Задание:
Ответьте по отрывку об искусстве 1960-х:
(a) Кто и в каком году дал название группе «Флюксус»?
(b) Что Джим Дайн набрасывал на полотне и тут же стирал на одном из ранних представлений?
(c) Какие символы изображал Джаспер Джонс?

Как водится, послевоенные новаторы не обходились без манифестов. Минималисты — в основном скульпторы, создатели «трехмерных» произведений — сосредоточились на том, что казалось им смыслом искусства без идеологических примесей: раскладывали по полу галереи квадратную плитку, прислоняли раскрашенную доску к стене. Тем временем космополитическая команда «Флюксус», названная так в 1961 году литовским эмигрантом в США Джорджем Мачюнасом, вернулась к забавным опытам дадаистов и Дюшана, заявив о том, что понятие «художник» следует понимать в широком смысле, то есть распространять его и на вдохновенных дилетантов. Художник, — говорил Мачюнас, — «всё есть искусство, и каждый способен его создавать» (356). Спустя пять с лишним лет, в 1967 году, итальянский арт-критик Джермано Челант дал такому антиамериканскому, антитехнологическому, не терпящему фотографии и тоскующему по старому ремеслу искусству название arte povera («бедное искусство») и успешно его экспортировал. Короче говоря, 1960-е годы были оживленной кухней экспериментов, ни один из которых, однако, не обладал в достаточной мере ни красотой, ни эстетической энергией, чтобы задержаться надолго.

Характерной приметой этого суетного времени стали «хеппенинги», которые, впрочем, не были случайными происшествиями, как можно предположить, исходя из их названия. Напротив, они всегда имели тщательно выписанный сценарий, были отрепетированы и зрелищны; представители поп-арта вроде Джима Дайна с удовольствием разыгрывали бессмысленные сцены, порой даже в сопровождении камерного оркестра. На одном из ранних представлений Дайн, вскоре отличившийся прикреплением к своим полотнам трехмерных предметов типа галстука, молниеносно набрасывал на полотне автомобиль и тут же стирал его только для того, чтобы начать снова. Наиболее частым местом таких представлений, готовым смириться с их жанром, была скромная галерея современного искусства.

Я не стану вдаваться в подробности насчет прочих школ — лэнд-арта, инсталляций и прочего. Несмотря на уверенный тон и популярность в среде любителей искусства, сказать определенно, чему больше — освобождению зрителя или его полнейшему замешательству — способствовала его громко декларированная раскованность, было нельзя; в каждом отдельном случае всё зависело от вкуса автора. Горстка критиков воспевала его разнообразие и доступность под видом некоего протестантского плюрализма; другие, более вдумчивые, считали происходящее симптомом упадка авангардистской культуры вообще и модернизма в частности. Скептики, в том числе и ваш покорный слуга, поневоле думали, что приведенные Гевеном примеры из жизни современного искусства подозрительно отдают запахом смерти, поджидающей за кулисами.

3

Самым тревожным из этих сигналов (хотя и не сразу распознанным) был поп-арт. Бьющая через край жизнерадостность едва ли не с первых дней затемняла его деструктивный смысл не только для посторонних, но и для самих авторов. Разумеется, ни один из пионеров поп-арта — ни Джаспер Джонс, ни Роберт Раушенберг — ни словом не обмолвился о том, что могут значить их произведения в контексте общей истории искусства. В конце 1950-х годов эти двое стали любовниками, имели общую студию и, естественно, влияли друг на друга в процессе творчества. Джонс был и остается искуснейшим мастером, который даже покорил (отчасти) Клемента Гринберга. Он изображал символы, знакомые каждому: карты, флаги, мишени, цифры, буквы, — и никогда не изменял выбранной теме, что лишний раз поднимало вопрос об отношении артефакта к миру искусства.

Исходные данные:
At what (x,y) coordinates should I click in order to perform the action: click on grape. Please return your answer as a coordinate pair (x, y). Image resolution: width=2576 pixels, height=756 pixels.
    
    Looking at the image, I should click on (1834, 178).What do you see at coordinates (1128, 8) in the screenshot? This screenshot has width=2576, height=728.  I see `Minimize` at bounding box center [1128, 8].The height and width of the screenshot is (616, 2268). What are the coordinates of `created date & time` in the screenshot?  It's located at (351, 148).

Ответ:
(a) Джордж Мачюнас, литовский эмигрант в США, в 1961 году.
(b) Автомобиль.
(c) Карты, флаги, мишени, цифры и буквы.